## HOW TO COMPLETE THIS TASK
Could you copy every line of the data that contains the word "pixels"?

[Data excerpts]
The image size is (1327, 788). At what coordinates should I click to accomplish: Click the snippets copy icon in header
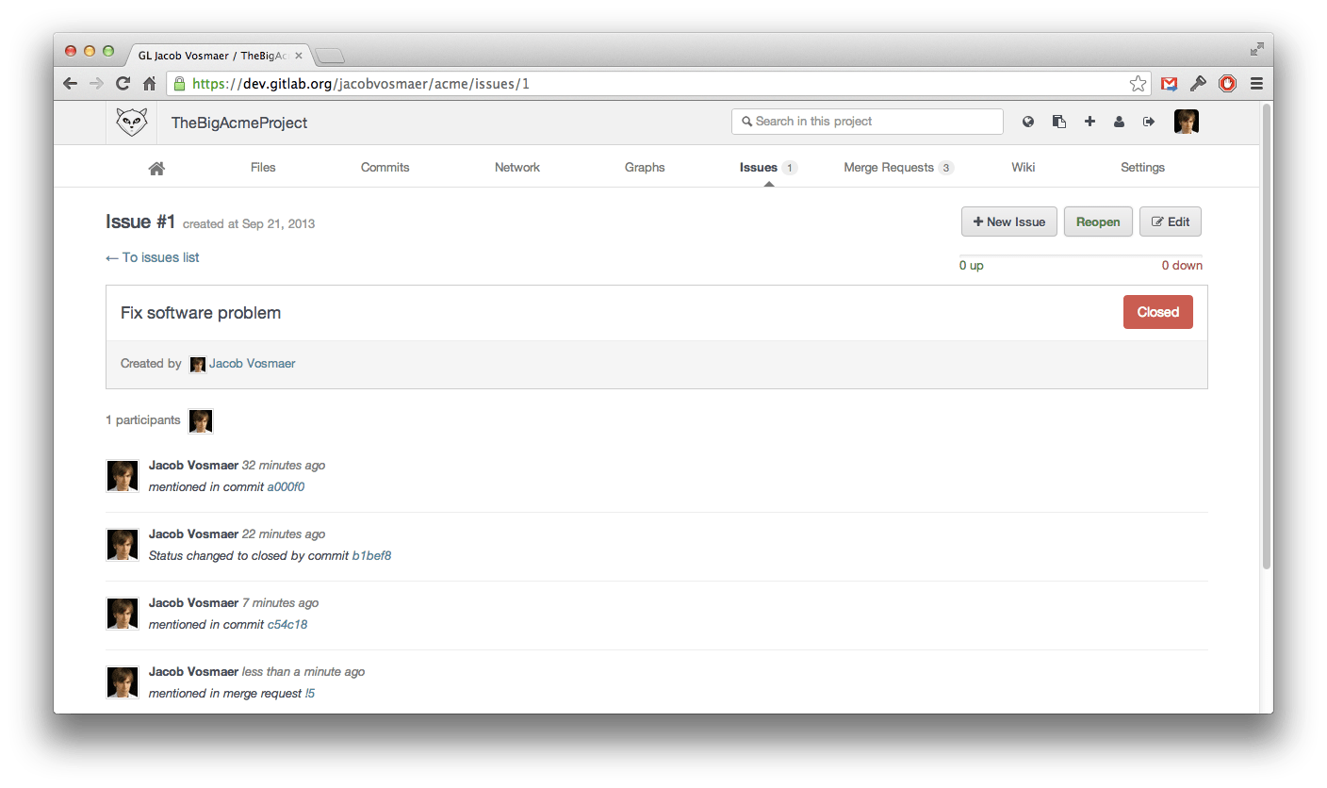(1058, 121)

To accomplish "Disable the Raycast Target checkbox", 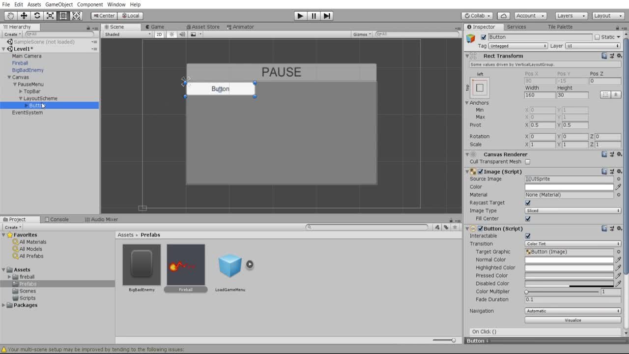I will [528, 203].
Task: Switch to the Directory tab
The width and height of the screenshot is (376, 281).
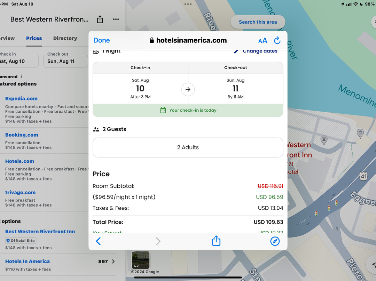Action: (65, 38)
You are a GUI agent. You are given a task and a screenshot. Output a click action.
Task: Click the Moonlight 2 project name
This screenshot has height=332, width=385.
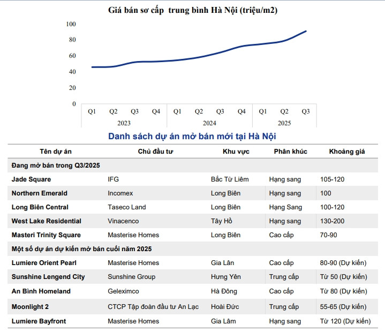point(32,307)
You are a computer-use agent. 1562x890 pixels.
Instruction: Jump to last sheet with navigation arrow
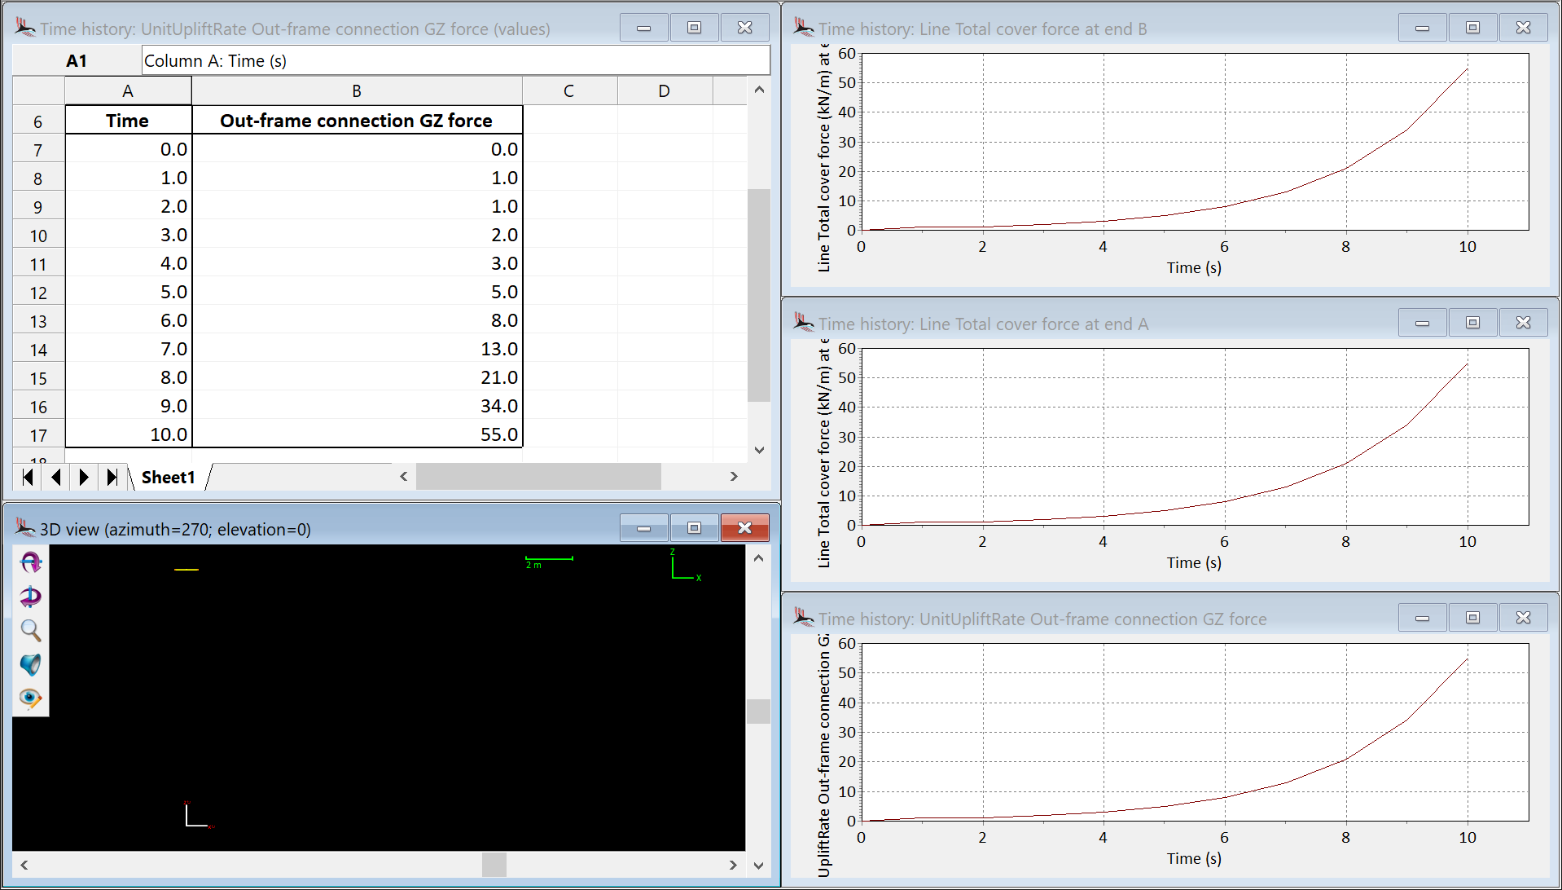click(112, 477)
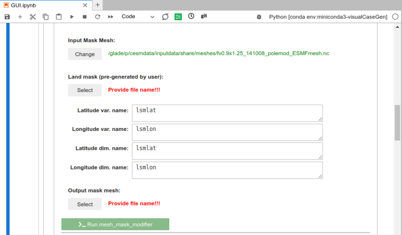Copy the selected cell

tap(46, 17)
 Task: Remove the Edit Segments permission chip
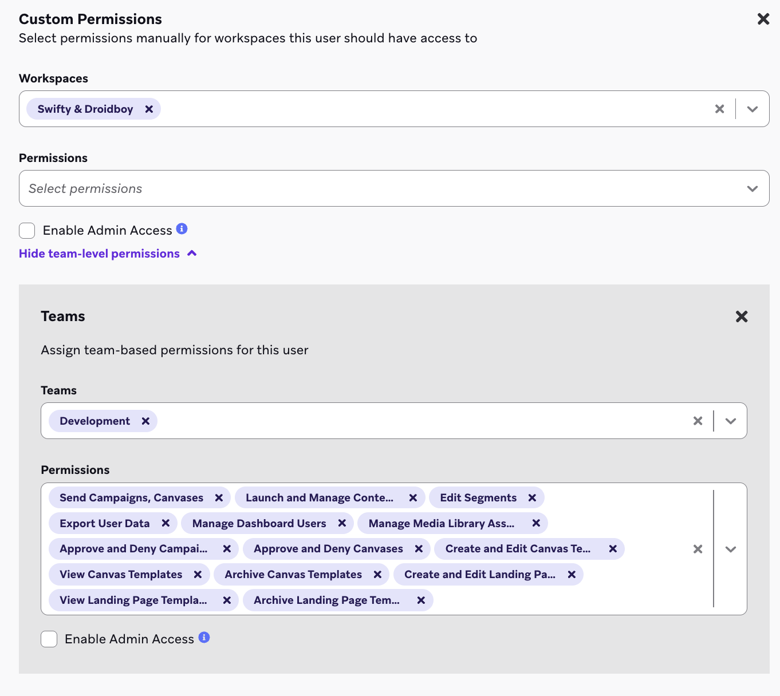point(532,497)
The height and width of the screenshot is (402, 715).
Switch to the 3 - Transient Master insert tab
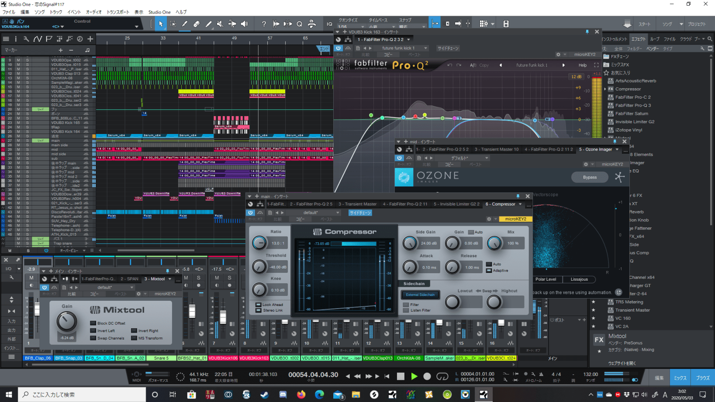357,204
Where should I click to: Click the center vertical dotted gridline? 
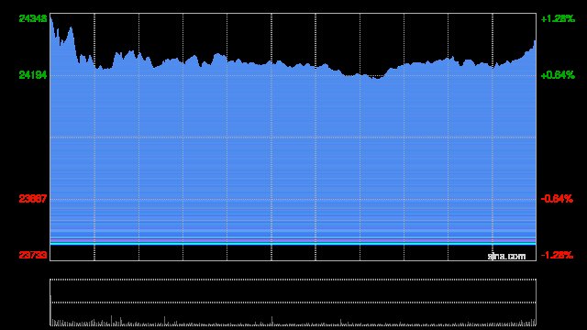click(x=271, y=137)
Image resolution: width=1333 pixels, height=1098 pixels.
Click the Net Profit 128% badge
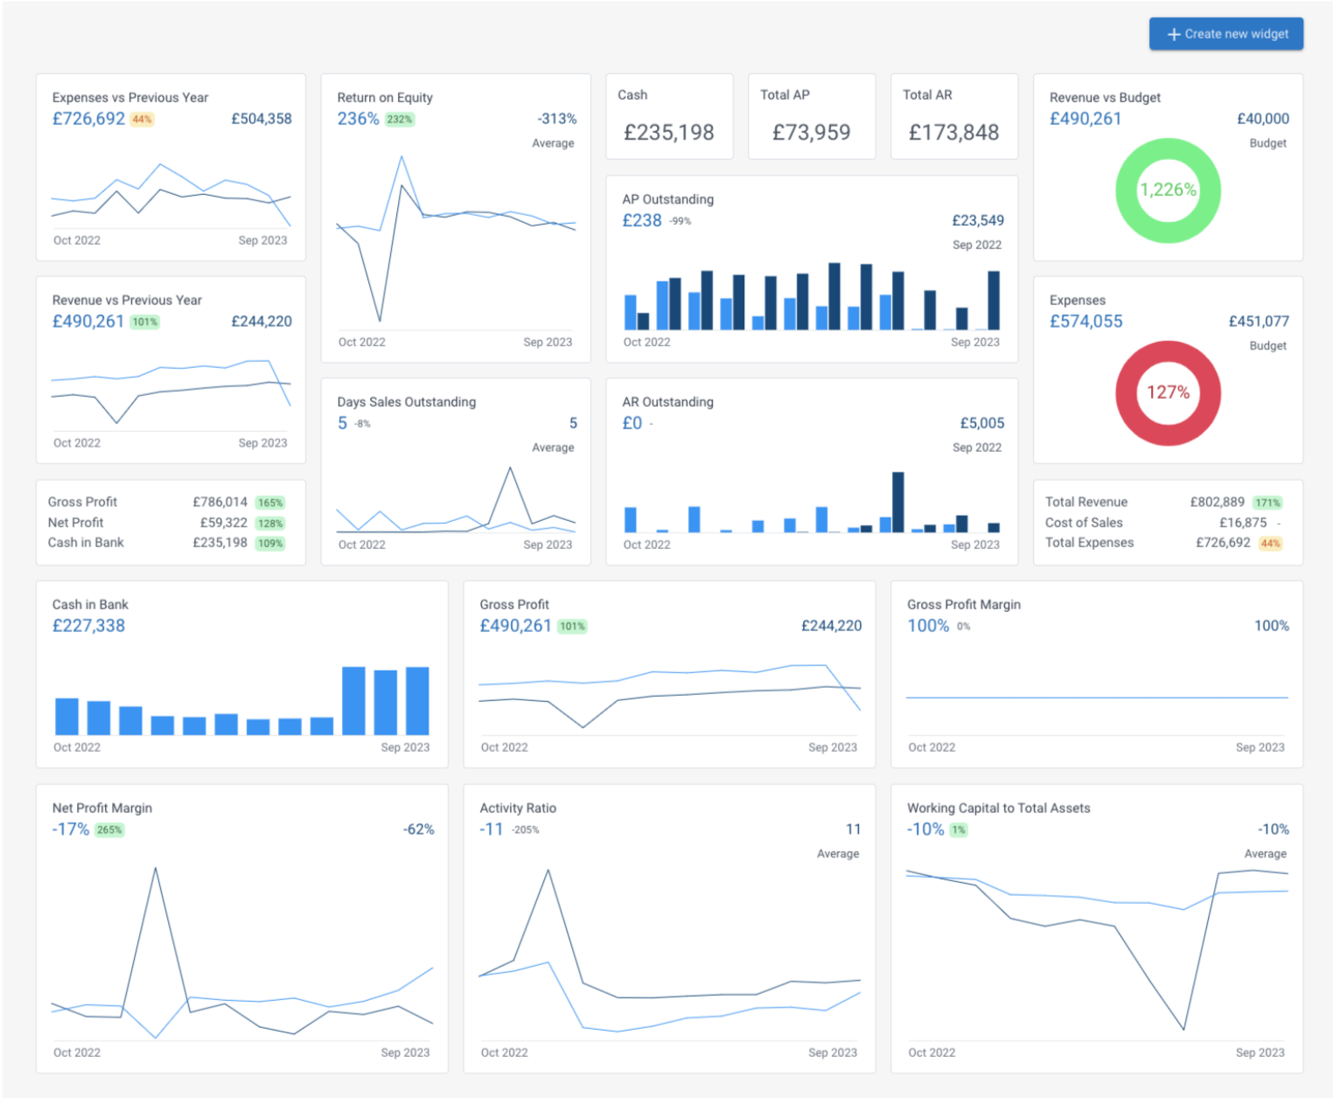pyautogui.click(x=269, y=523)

## SOLUTION FOR THIS PROBLEM
You are a computer-use agent. 1562x890 pixels.
Image resolution: width=1333 pixels, height=1098 pixels.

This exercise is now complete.